**WORK REQUEST 1**. In the review of Calibre, what line of work is Marcus in?
**WORK REQUEST 2**. List every film other than Calibre that the review of Calibre names.

**SOURCE TEXT**.
....................

‘So I guess you finally had sex with a woman…’
While I’m suitably terrified of the concept of ghosts and ghouls, spirits and the supernatural, the real horror is in everyday life. I recently watched The Strangers – a film I now consider to be a modern classic – and the terror inherent in that film comes from its plausibility. A home invasion could happen, it happens every day, and this is where Calibre draws its dark power. This is not a home invasion movie. It’s closer to the folk horror of Straw Dogs or The Wicker Man. But it is a film that explores the consequence of male hubris. The ramifications of men who refuse to grow up and the results of their actions. And it is terrifying…
Lifelong friends Vaughn (Jack Lowden) and Marcus (Martin McCann) find themselves in a tricky spot following a hunting accident in a remote Scottish town. The men are tough and implacable. The women willing and flirtatious. Danger abounds everywhere.
The reason Calibre works so well is that even though the decisions that our hapless protagonists make are obviously stupid, they are also understandable. There is a clear, cold-hearted logic to their decision-making that acts as a commentary on toxic masculinity and big-city arrogance. Writer-director Matt Palmer never beats us over the head with this message, he doesn’t have to, he simply allows the idiotic duo at the heart of the story to deliver his message for him. It helps that the characters are well-drawn and well-acted. Marcus works in finance. Talks fast and loud. Liberally snorts cocaine. Vaughn is more sensitive. On the cusp of fatherhood. Resistant to the local women. But still, he allows himself to be dragged along by peer pressure and a selfish desire to emerge unscathed from a terrible mistake.
Calibre is a bone-chilling, consistently thrilling film that fully deserves a wider audience. Not for the faint-hearted but certainly a must for horror fans. I loved it.

....................

**SOURCE DATA**.
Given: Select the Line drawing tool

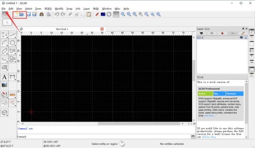Looking at the screenshot, I should click(12, 35).
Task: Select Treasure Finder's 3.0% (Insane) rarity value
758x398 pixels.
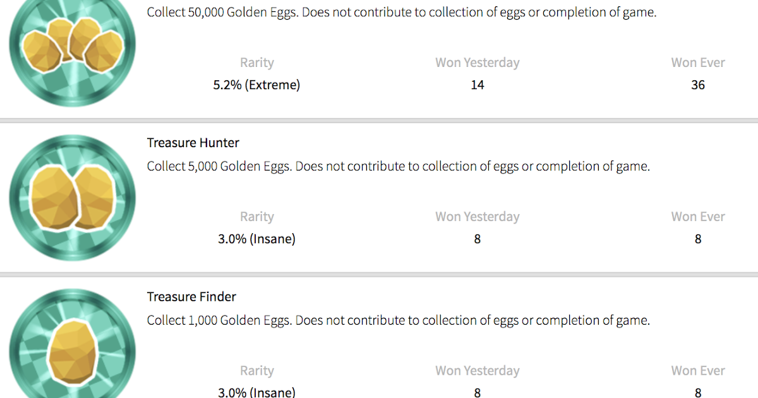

....................

**WRITTEN SOLUTION 1**. He works in finance.

**WRITTEN SOLUTION 2**. The Strangers, Straw Dogs, The Wicker Man